Theories of "Gender" in NLP Bias Research
This addresses a gap in NLP bias research by critiquing and recommending improvements to gender conceptualization, which is crucial for more inclusive and effective bias mitigation in AI technologies.
The paper surveys nearly 200 articles on gender bias in NLP to analyze how the field conceptualizes gender, finding that most articles do not explicitly theorize gender, rarely use intersectional or nonbinary models, and often conflate sex and gender, with few improvements over time despite increased acknowledgments of complexity.

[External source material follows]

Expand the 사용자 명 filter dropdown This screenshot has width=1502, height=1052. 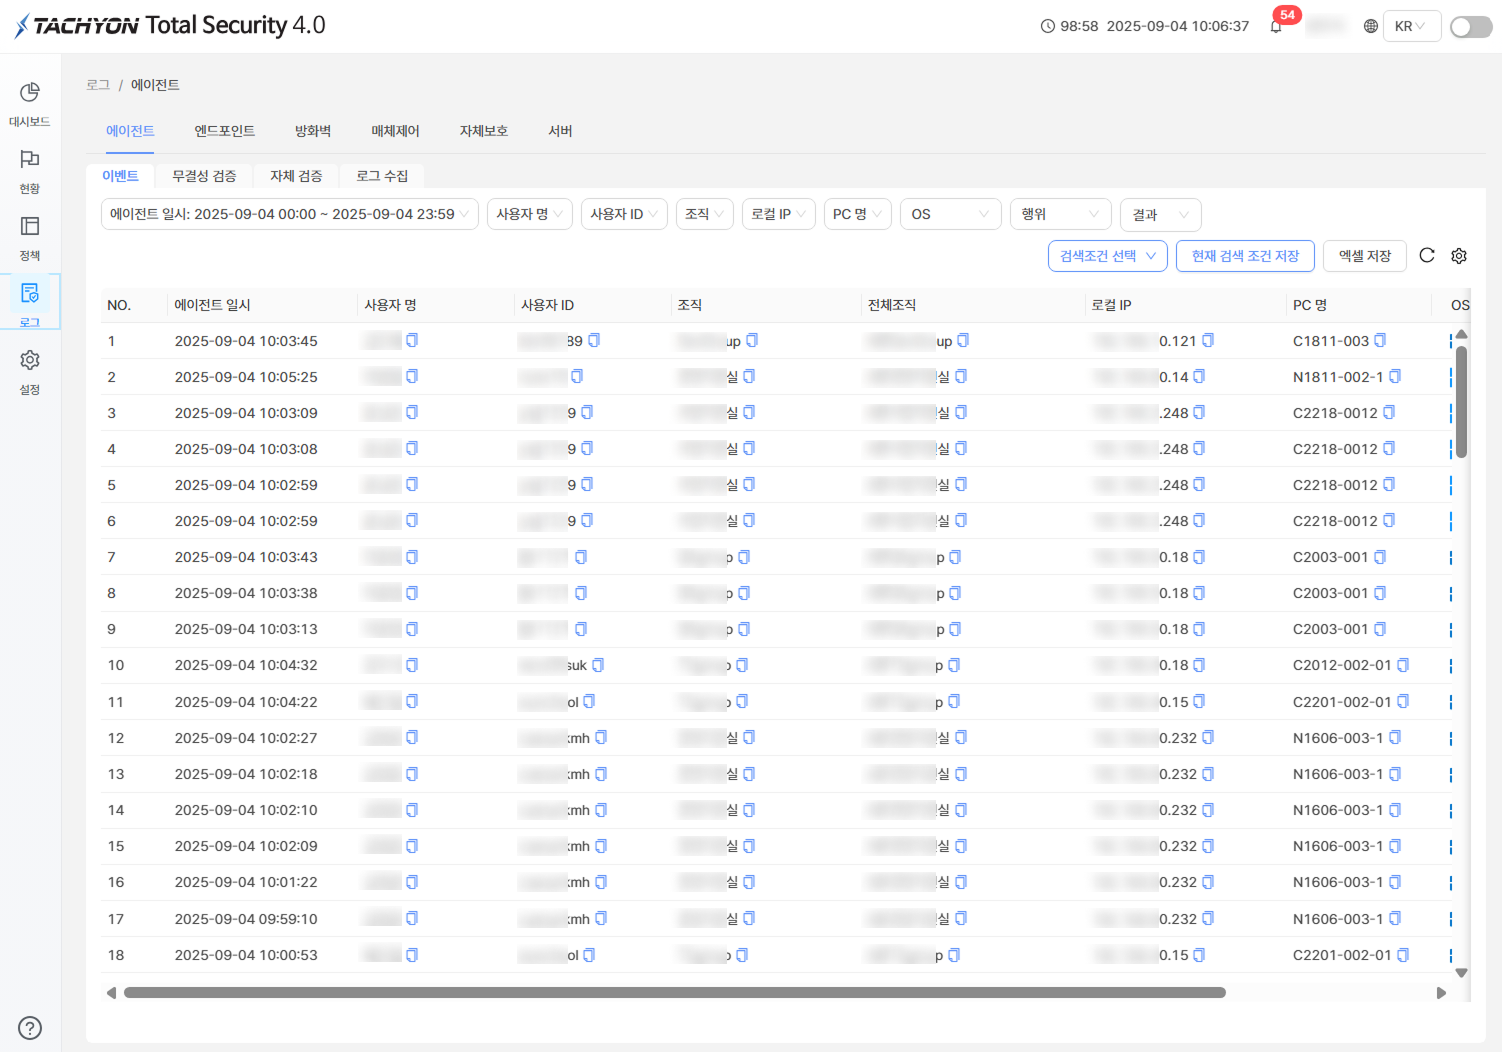530,214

The rise of concern around Natural Language Processing (NLP) technologies containing and perpetuating social biases has led to a rich and rapidly growing area of research. Gender bias is one of the central biases being analyzed, but to date there is no comprehensive analysis of how "gender" is theorized in the field. We survey nearly 200 articles concerning gender bias in NLP to discover how the field conceptualizes gender both explicitly (e.g. through definitions of terms) and implicitly (e.g. through how gender is operationalized in practice). In order to get a better idea of emerging trajectories of thought, we split these articles into two sections by time. We find that the majority of the articles do not make their theorization of gender explicit, even if they clearly define "bias." Almost none use a model of gender that is intersectional or inclusive of nonbinary genders; and many conflate sex characteristics, social gender, and linguistic gender in ways that disregard the existence and experience of trans, nonbinary, and intersex people. There is an increase between the two time-sections in statements acknowledging that gender is a complicated reality, however, very few articles manage to put this acknowledgment into practice. In addition to analyzing these findings, we provide specific recommendations to facilitate interdisciplinary work, and to incorporate theory and methodology from Gender Studies. Our hope is that this will produce more inclusive gender bias research in NLP.